There is nothing in the record now before us from which any waiver of this right can be fairly implied. After the default, the case stood for the assessment of damages. Upon this question, it was the right of the defendants, as well as of the plaintiff, to be heard before the magistrate. Gen. Sts. c. 133, § 2. By their default, the defendants had only admitted that the plaintiff had a good cause of action. The agreement that the case should stand open until a particular day, for the purpose of an assessment of damages, was only an arrangement for the further and final disposition of the case before the magistrate, which did not operate as a waiver or surrender of the defendants’ full right of appeal. Certainly there is nothing to show that it was so intended or understood by the parties at the time, nor is there *81anything in the nature of the transaction which warrants the conclusion that any such legal effect is necessarily to be given to it.

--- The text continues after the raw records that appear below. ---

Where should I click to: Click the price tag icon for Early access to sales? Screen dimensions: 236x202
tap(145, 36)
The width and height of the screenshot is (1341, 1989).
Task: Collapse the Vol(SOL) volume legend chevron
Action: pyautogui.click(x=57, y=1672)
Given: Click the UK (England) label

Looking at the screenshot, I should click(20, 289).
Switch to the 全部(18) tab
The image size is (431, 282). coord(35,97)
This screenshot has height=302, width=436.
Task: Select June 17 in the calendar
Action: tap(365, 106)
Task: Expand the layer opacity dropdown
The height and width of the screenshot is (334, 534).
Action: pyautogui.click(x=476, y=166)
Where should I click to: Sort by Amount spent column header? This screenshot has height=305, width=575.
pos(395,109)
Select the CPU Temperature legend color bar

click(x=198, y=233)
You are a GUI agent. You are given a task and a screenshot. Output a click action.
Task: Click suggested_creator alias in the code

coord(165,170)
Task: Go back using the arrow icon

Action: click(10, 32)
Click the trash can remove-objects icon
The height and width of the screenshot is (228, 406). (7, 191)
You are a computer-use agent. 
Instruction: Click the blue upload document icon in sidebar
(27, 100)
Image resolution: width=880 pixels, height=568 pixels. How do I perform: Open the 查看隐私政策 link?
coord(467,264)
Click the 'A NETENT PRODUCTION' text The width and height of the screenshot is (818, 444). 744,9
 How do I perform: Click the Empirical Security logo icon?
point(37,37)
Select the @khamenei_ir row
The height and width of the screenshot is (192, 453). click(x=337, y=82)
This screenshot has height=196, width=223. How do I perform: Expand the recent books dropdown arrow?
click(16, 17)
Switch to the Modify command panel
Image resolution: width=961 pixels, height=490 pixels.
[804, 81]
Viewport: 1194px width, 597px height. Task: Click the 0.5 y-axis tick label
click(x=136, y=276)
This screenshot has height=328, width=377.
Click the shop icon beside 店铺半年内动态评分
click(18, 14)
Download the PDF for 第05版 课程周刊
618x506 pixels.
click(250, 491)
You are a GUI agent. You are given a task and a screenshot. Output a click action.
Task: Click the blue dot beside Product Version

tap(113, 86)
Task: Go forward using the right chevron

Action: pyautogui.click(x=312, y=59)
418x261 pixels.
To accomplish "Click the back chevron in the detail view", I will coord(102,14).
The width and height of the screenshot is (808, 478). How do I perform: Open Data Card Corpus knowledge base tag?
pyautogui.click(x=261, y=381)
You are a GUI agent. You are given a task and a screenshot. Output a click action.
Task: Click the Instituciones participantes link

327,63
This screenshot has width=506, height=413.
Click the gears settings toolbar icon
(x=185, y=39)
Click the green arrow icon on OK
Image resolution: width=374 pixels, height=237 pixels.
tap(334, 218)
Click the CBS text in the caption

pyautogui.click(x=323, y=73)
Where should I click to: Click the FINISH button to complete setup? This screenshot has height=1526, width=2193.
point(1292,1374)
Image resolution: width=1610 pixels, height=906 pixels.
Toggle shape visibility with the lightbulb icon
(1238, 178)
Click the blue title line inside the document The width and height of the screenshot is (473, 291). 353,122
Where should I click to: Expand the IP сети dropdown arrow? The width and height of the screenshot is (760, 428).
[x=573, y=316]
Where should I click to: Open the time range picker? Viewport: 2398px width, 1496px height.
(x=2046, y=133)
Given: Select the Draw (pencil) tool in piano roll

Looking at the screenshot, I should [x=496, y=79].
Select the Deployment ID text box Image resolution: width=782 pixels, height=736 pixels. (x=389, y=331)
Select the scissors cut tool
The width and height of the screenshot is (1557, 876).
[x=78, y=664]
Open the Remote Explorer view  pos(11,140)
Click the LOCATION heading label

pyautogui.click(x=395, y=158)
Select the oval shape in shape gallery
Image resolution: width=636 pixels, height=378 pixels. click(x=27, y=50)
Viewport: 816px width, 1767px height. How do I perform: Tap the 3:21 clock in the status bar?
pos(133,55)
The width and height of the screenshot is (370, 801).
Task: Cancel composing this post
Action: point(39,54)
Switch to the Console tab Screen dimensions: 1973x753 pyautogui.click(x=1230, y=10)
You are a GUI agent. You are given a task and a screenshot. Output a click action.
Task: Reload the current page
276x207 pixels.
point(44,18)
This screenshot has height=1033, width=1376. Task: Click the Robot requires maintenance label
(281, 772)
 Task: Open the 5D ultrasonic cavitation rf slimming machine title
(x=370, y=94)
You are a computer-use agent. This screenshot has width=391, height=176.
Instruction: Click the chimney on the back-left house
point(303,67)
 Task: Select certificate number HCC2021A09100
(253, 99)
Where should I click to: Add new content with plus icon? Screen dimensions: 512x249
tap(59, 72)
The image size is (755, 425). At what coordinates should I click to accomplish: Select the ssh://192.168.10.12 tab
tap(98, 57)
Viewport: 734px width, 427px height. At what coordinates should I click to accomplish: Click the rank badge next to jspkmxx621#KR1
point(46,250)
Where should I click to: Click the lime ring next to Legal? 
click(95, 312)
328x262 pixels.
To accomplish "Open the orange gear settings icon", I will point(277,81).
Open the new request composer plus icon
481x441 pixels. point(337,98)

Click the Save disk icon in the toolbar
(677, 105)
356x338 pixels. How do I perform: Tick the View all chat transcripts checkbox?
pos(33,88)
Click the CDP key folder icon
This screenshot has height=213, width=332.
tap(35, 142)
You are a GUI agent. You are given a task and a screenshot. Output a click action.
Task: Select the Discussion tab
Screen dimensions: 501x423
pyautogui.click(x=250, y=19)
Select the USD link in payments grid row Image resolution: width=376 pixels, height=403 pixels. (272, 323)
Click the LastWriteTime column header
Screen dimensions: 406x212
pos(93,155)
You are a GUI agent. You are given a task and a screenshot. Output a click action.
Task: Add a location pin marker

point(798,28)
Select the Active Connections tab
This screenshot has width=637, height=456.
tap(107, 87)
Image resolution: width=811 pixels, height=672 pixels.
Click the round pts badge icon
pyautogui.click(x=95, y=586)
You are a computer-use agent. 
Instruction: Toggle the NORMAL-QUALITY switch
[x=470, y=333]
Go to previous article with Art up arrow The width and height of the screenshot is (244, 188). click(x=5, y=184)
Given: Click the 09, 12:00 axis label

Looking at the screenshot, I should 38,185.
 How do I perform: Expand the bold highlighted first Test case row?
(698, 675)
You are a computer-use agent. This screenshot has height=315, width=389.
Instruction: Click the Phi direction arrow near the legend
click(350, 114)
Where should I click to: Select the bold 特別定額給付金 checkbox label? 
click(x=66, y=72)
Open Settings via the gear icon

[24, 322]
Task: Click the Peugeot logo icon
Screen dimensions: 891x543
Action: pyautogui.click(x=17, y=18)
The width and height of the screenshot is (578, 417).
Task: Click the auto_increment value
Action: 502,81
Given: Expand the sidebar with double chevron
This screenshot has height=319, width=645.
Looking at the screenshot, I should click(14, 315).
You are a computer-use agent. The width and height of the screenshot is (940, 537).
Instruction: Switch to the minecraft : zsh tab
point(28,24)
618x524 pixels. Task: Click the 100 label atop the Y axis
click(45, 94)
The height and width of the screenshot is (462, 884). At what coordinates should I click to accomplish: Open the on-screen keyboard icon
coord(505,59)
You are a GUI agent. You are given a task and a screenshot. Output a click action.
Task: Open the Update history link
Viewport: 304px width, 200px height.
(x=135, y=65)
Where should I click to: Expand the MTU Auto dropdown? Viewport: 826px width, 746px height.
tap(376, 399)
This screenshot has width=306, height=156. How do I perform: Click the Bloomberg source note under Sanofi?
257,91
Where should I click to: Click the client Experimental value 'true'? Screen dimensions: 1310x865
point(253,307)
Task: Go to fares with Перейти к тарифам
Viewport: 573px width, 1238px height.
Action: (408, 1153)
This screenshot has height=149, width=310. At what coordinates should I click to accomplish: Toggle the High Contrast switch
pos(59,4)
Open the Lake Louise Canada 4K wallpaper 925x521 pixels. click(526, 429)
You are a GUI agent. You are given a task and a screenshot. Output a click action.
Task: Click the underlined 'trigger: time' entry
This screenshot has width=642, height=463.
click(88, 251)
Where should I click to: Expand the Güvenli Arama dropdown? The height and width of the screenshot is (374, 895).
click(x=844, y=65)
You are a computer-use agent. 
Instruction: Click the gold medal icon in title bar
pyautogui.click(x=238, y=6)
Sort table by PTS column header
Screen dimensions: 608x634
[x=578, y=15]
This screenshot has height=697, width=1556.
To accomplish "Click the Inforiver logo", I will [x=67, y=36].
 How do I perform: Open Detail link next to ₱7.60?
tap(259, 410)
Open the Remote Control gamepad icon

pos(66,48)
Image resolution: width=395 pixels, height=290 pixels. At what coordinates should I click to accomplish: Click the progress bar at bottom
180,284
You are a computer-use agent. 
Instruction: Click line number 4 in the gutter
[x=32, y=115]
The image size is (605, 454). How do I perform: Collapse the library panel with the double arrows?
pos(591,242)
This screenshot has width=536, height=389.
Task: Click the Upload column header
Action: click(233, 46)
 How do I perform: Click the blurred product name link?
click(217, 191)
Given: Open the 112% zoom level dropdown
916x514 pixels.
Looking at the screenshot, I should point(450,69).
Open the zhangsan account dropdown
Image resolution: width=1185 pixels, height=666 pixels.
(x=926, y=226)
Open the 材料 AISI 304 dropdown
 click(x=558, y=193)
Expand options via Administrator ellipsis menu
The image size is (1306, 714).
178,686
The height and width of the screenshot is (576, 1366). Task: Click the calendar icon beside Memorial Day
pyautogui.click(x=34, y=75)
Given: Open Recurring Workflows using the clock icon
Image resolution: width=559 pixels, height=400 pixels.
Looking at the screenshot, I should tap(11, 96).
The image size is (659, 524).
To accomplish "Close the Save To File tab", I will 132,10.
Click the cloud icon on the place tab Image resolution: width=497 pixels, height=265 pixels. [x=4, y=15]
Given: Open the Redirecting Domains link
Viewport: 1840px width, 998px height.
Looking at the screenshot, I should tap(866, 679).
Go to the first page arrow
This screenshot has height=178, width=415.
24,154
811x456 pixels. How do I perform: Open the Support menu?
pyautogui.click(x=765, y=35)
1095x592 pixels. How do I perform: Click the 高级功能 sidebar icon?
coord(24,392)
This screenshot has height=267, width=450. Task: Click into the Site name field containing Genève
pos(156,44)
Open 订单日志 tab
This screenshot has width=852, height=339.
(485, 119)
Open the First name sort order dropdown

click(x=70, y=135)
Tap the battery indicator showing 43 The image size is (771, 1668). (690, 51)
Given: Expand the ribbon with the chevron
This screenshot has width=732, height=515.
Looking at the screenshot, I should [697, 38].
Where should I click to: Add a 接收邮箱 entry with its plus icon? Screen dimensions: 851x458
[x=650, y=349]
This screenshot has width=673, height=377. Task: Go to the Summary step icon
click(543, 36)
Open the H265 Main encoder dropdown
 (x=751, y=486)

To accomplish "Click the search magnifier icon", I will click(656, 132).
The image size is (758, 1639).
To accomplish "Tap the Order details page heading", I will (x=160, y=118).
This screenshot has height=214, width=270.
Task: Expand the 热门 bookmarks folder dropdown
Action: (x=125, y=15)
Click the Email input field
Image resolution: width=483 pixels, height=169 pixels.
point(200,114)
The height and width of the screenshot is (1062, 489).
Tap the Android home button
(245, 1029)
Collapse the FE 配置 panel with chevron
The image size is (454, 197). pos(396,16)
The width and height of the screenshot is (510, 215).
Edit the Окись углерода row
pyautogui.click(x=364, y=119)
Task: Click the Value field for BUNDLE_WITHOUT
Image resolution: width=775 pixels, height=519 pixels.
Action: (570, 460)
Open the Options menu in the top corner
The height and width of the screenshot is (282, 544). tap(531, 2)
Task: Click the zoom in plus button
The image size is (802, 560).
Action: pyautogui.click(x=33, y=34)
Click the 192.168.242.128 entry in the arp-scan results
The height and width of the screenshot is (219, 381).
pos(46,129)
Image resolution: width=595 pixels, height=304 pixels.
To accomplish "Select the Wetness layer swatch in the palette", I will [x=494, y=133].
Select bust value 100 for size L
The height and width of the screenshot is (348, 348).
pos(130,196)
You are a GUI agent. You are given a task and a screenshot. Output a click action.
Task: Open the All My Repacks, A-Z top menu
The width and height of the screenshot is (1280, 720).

But it is suggested that the peculiar nature of the record in this case, as made up by the magistrate, is such as to preclude the defendants from availing themselves of their right to open the merits of the case on the appeal. But we do not think this is the legitimate construction of the language of the record. The judgment appealed from, and which is described as “ that judgment,” includes not only the assessment of damages, but also the judgment on the default that “ the plaintiff has a right to maintain her action.” It is the entire adjudication, embracing all the interlocutory as well as the final conclusion of the court, which constitutes the judgment from which the appeal was taken.
In the case of Commonwealth v. Hagarman, 10 Allen, 401, no question was raised as to the right of the defendant to plead anew on the trial of the case in the appellate court. The single question there decided was as to his right to withdraw his plea of guilty before the magistrate, so that it should not be used as evidence against him on the trial in the court above; in other words, to strike it from the record. But it was not held that the whole case was not open to the defendant before the jury. On the contrary, the case was tried as upon an issue of not guilty, and, no evidence being offered on either side except the confession of the defendant on record by his plea of guilty before the magi trate, the jury were properly instructed to render a verdict against the defendant. Exceptions sustained.